**WORK TASK**
Please copy all of the entries exactly, but drop every picture.

**EXTRACTED DATA**
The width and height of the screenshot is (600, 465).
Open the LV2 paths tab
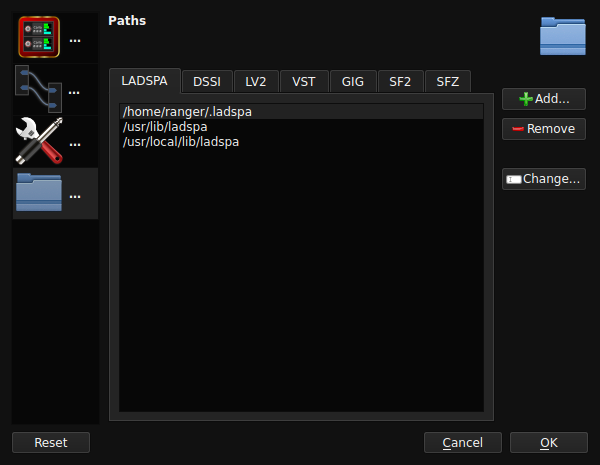[256, 82]
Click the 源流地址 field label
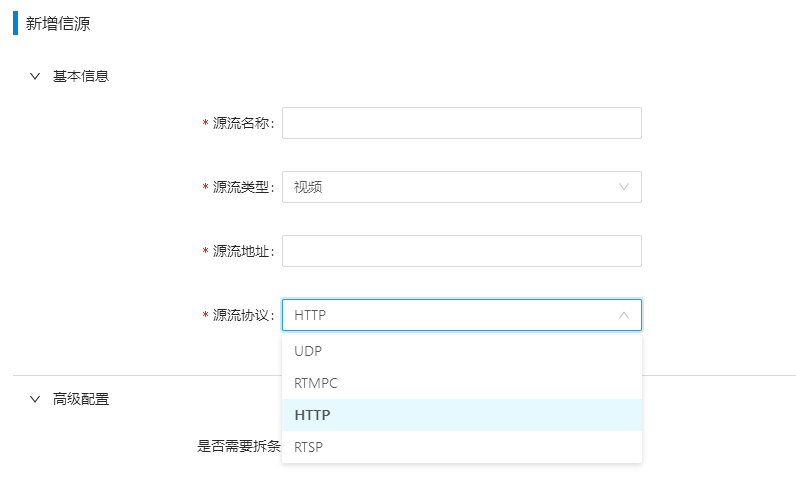Screen dimensions: 796x478 point(243,251)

**TASK SOLUTION**
The width and height of the screenshot is (600, 465).
Open the LV2 paths tab
[256, 82]
Click the 源流地址 field label
Screen dimensions: 796x478 point(243,251)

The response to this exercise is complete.